Ireland's central bank said in a report Thursday that new factories making weight-loss drug ingredients helped drive the country's exports. Ireland's first-quarter economic growth expanded by nearly 10% in the first quarter thanks to the export surge.
The attention is 'definitely not welcome," said Dan O'Brien, chief economist of the Institute of International and European Affairs, a Dublin think tank. 'A very big part of the U.S.-EU deficit is accounted for by Ireland alone.
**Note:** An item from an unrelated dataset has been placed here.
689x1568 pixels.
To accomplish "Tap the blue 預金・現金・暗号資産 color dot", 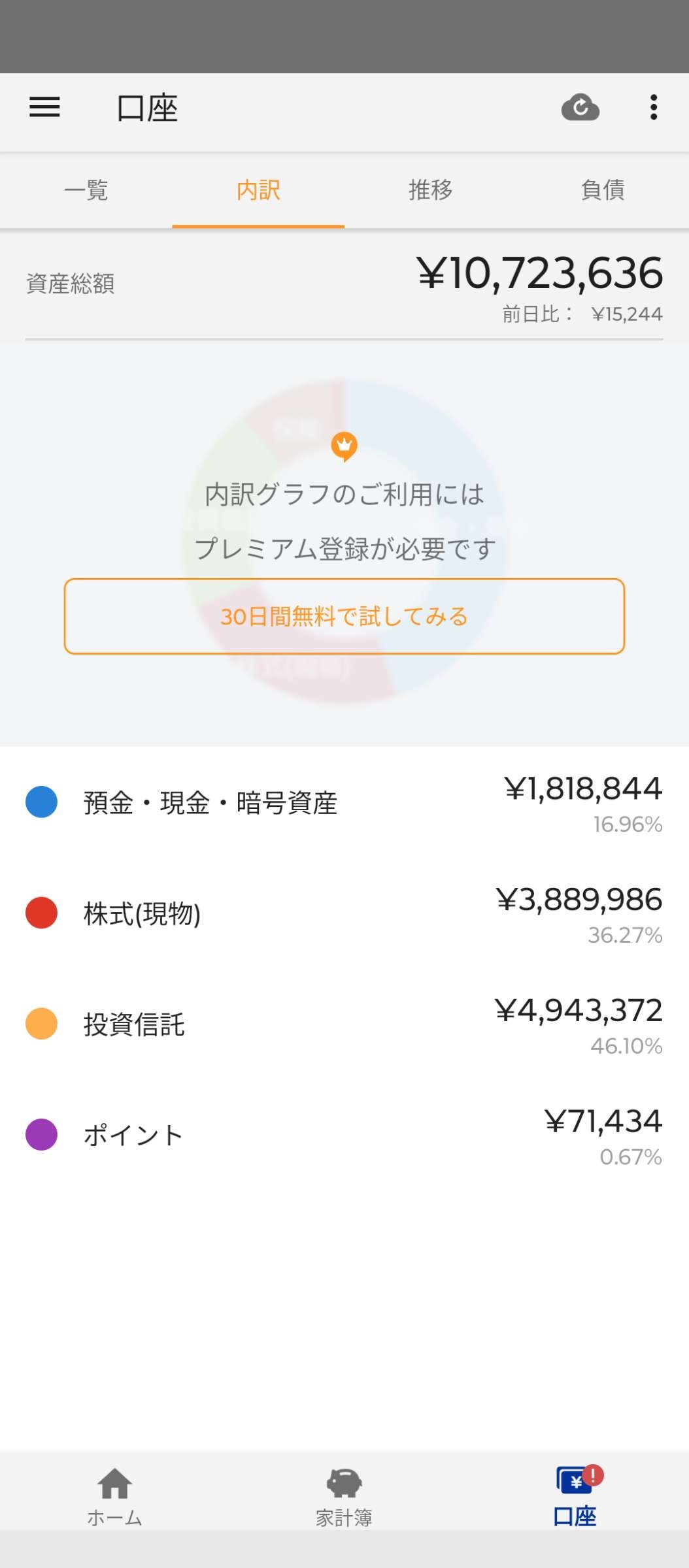I will (x=41, y=802).
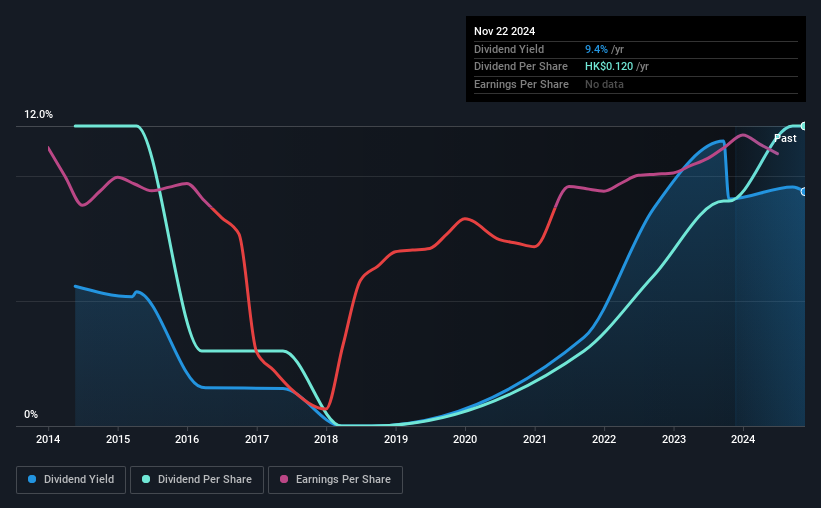Select the 2018 label on the time axis
Screen dimensions: 821x508
(x=326, y=439)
Trump doesn't like deficits."
The White House wants American drug companies to bring production home and in April ordered a so-called Section 232 investigation that could result in tariffs on both imported drugs and ingredients like hormones.
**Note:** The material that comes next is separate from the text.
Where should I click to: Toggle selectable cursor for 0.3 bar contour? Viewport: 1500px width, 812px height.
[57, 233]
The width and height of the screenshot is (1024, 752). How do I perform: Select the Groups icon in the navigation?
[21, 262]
Trump said this week that such tariffs could come 'very soon."
Lilly is a force in the market for weight-loss drugs, with sales of its GLP-1 medicines Mounjaro and Zepbound expected to nearly double this year to about $30 billion, according to Bank of America analysts.
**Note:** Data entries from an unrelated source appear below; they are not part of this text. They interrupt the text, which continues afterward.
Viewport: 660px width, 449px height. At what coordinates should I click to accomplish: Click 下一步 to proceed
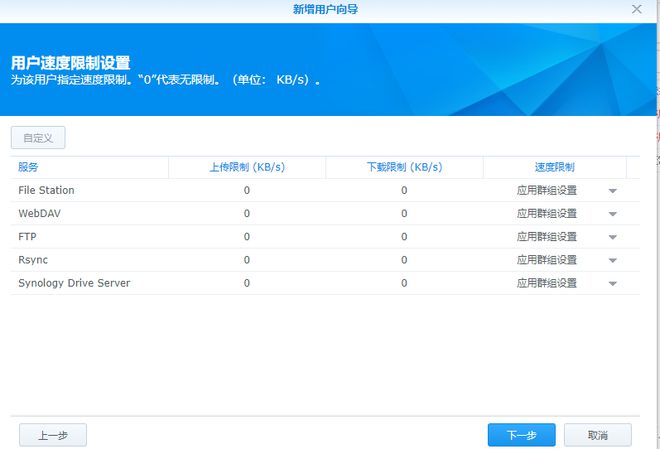(x=521, y=435)
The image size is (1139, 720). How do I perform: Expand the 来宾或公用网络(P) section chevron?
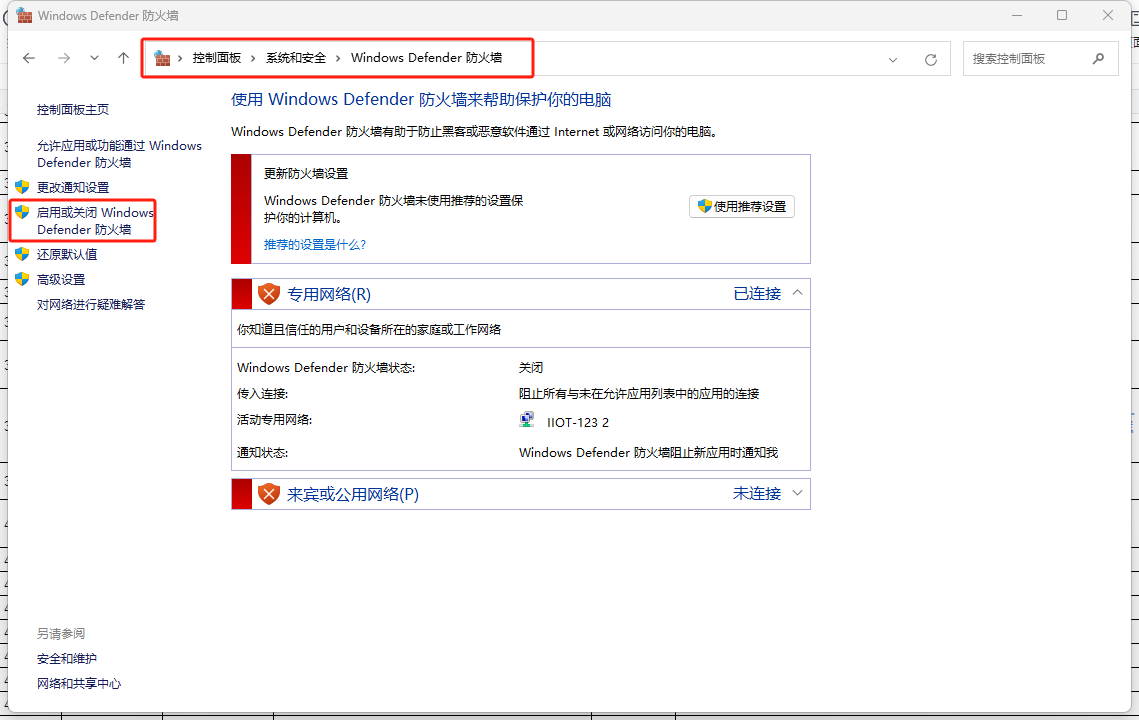pos(797,493)
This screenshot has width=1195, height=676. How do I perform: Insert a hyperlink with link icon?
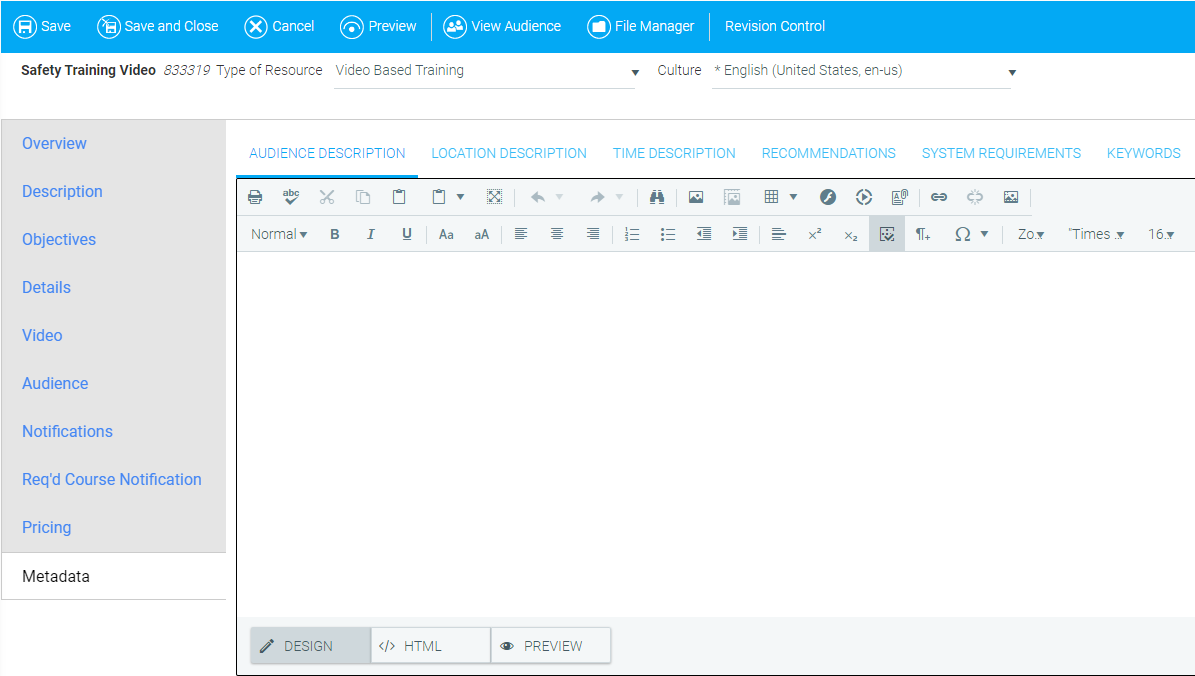pos(939,197)
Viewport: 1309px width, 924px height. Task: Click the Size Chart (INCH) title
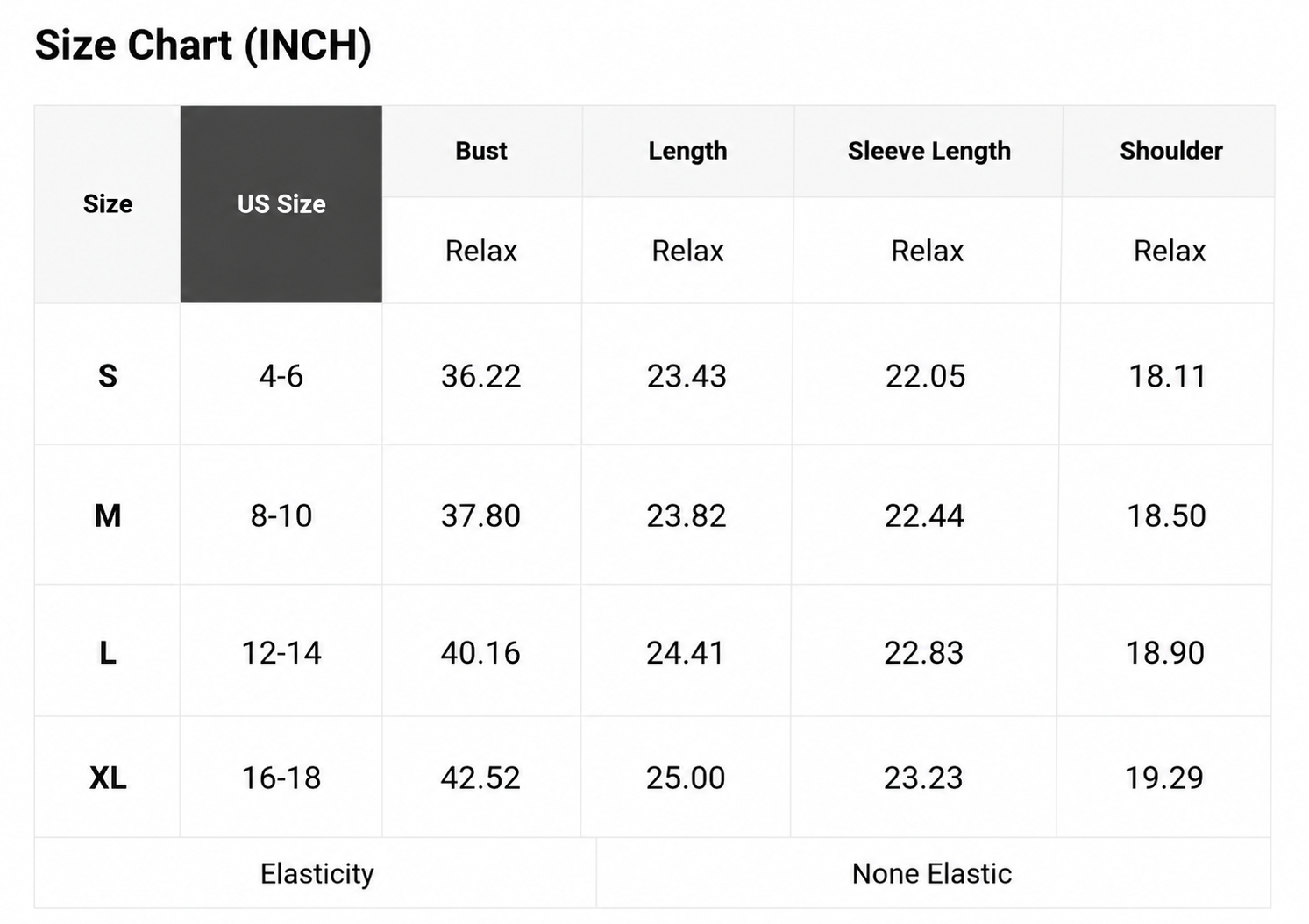[203, 45]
Maintaining supply of weight-loss drugs has been a challenge for both Lilly and rival Novo Nordisk, the Danish maker of Ozempic and Wegovy. The companies were initially unable to keep up with demand for the drugs. Lilly resolved the shortages faster, helping it to take market share from Novo.
Lilly is now preparing for the potential launch of a weight-loss pill, orforglipron, which it plans to submit for U.S. approval later this year. Lilly said it began producing weight-loss and diabetes medicines at its Irish factory in Kinsale in 2023. Novo doesn't produce weight-loss drugs in Ireland, according to a spokeswoman.
Peptide and protein-based hormones help to regulate processes such as appetite and metabolism. The category includes hormones that mimic a naturally occurring gut hormone called glucagon-like peptide-1, or GLP-1, but can also be used in some fertility and osteoporosis treatments.
Shipping and logistics companies say they have noticed increased demand for pharma shipments, which often travel by air instead of on cheaper ocean freighters because they are so light and valuable.
Pharma shipments more than doubled from Ireland to the U.S. in March and April, according to data firm WorldACD. Kuehne + Nagel, a Swiss logistics company with operations in the country, said its teams did overtime to accommodate the increase in booking requests and the customs paperwork.
'We didn't see the same increase from Ireland to the rest of the world. That was not a global trend," said Nico Sacco, the company's senior vice president of healthcare strategy.
Imports of vaccines and various other drugs including cancer treatments also increased this year from Ireland, according to trade data.
Merck produces cancer treatment Keytruda, the world's bestselling drug, in Ireland, among other places. Merck Chief Executive Rob Davis in April said the company has enough supply to mitigate any impact this year from tariffs and is working on navigating the long-term fallout of tariffs.
Merck recently began construction on its first U.S. plant to make Keytruda. Lilly said earlier this year it plans to invest $27 billion in expanding U.S. production.
The hormones are often freeze dried and shipped as powders. Obesity-related drugs can fly in the cargo sections of passenger planes, or on cargo flights reserved for pharma products, said Anand Kulkarni, head of global markets at Lufthansa Cargo. Lufthansa saw demand for U.S.-bound pharma shipments from locations such as India, Switzerland and Belgium. Volumes began to dip in April as warehouses in the U.S. reached capacity, he said.
To increase shipments, drug companies likely tapped existing stocks and diverted production destined for the rest of the world to the U.S. market instead, industry executives said.
'You can't just switch on capacity. You don't go out and buy machines and start them up," said Moran, the consultant. 'They have to be built, commissioned, validated, and approved by the regulator."